Pour la première fois, une entreprise propose le job sharing familial. Autrement dit, le partage d’un emploi et d’un salaire en famille, sous certaines conditions (1). La durée de ce contrat ne peut dépasser trois ans, il concerne les membres d’une même famille qui partagent le travail, et la priorité sera donnée aux maris ou épouses au chômage, et aux enfants étudiants ou sans emploi.

Vallée de l’optique

À titre d’exemple, Ivan Dompé cite le cas d’un père de famille qui souhaite suivre une formation professionnelle de six mois et qui va donc se faire relayer par son épouse pendant son absence. En fait, cette initiative se prête parfaitement aux caractéristiques de la province de Belluno, dans le nord de l’Italie. Il s’agit de la fameuse vallée de l’optique, où se situent le siège de Luxottica (à Agordo) et ses usines. En raison de la crise, depuis 2008, de nombreuses micro-entreprises spécialisées dans l’optique ont dû mettre la clé sous la porte et licencier. Or, dans cette vallée, ce sont des familles entières qui, de génération en génération, travaillent dans ce secteur. Luxottica est donc assurée d’avoir du personnel déjà qualifié ou capable de se former très rapidement.

“Banque des heures”

Outre cette nouveauté, la multi­nationale a introduit d’autres mesures visant à mieux concilier travail, vie familiale et natalité. Un facteur d’équilibre auquel le fondateur de Luxottica, père et grand-père âgé de 76 ans, tient beaucoup. Leonardo Del Vecchio a en effet été marqué par son enfance passée dans l’orphelinat milanais où l’avait placé sa mère, faute de pouvoir l’élever seule après la mort de son mari. D’où la création d’une “banque des heures” pour soutenir la maternité et la paternité. Il s’agit d’une sorte de compte épargne temps, créé pour donner aux couples qui souhaitent devenir parents la possibilité d’accumuler pendant trois ans des heures de travail supplémentaires de pause ou des jours de congés non pris, afin de rester plus longtemps chez eux après la naissance de leur enfant, sachant que 65 % des salariés italiens de Luxottica sont des femmes. « Ce système permettra aux salariés de gérer leur temps de façon plus autonome », assure Nicola Pelà, DRH. « Ainsi, un salarié peut choisir de ne prendre qu’une demi-heure de pause à midi, au lieu d’une heure comme il en a le droit, et de placer le temps épargné dans la “banque des heures. »

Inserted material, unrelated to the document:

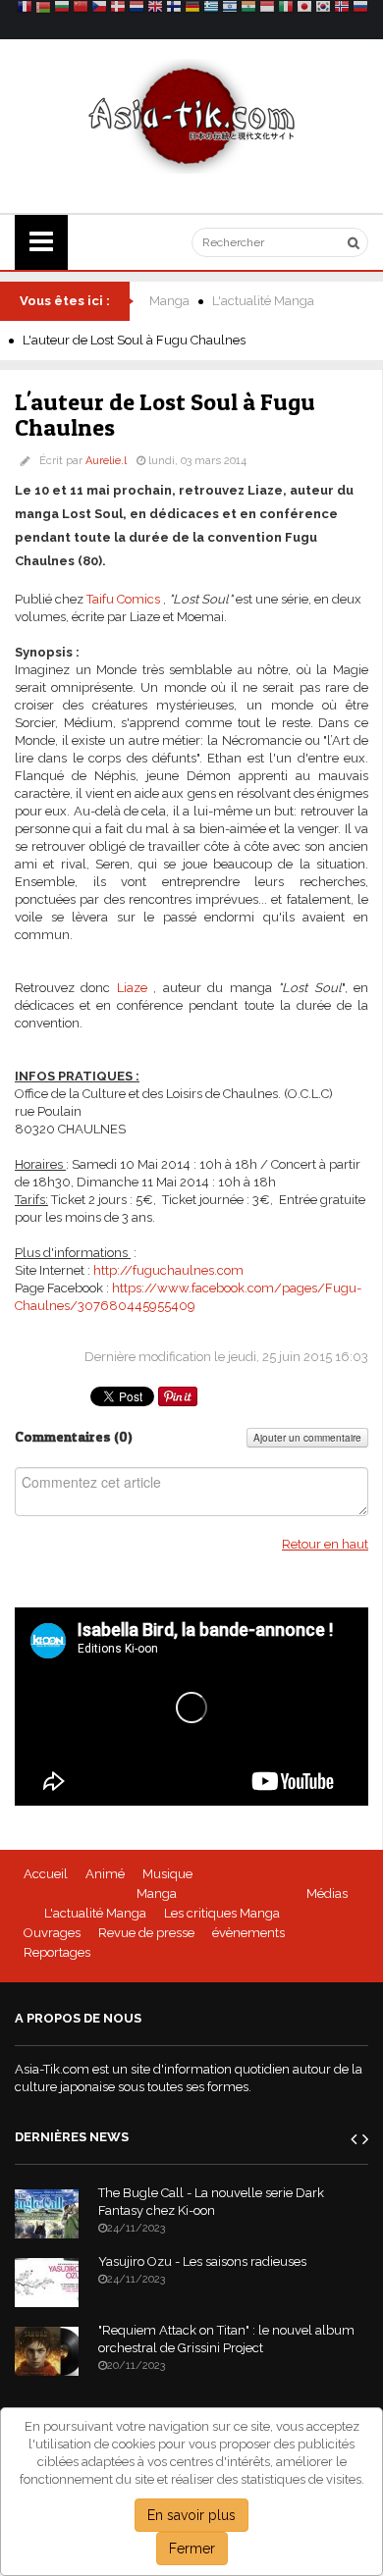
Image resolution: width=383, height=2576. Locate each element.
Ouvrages (52, 1932)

Autre nouveauté de taille, Luxottica garantira le paiement du salaire à taux plein sans limite de durée pour les travailleurs atteints de grave maladie. Donc au-delà des obligations légales (après 180 jours d’absence, le salarié malade ne perçoit que 50 % de son salaire). La multinationale innove également en instituant de nouveaux paramètres pour le calcul du montant de la prime annuelle par salarié. Elle ne sera plus seulement établie en fonction du rendement et de la productivité personnelle mais tiendra aussi compte, usine par usine, du montant des factures d’électricité, des quantités de déchets et de matériel consommé (papier, cartouches d’imprimantes, etc.).

Cohésion sociale

Selon le secrétaire général adjoint du syndicat Femca-CISL(2) Sergio Spiller, cet accord est très positif « parce qu’il introduit de nouveaux instruments de participation et renforce les capacités de dialogue entre salariés, syndicats et entreprise ». De son côté, le directeur des relations industrielles de Luxottica, Piergiorgio Angeli, se félicite de la politique sociale du groupe : « Nous tenons à la cohésion sociale et nous nous donnons donc les moyens de la cultiver. »

(1) Le job sharing est déjà prévu dans les contrats de travail nationaux et il peut être régulé (ou modulé) par les entreprises.

(2) Confédération italienne des syndicats des travailleurs, secteurs énergie, industries textiles et chimie.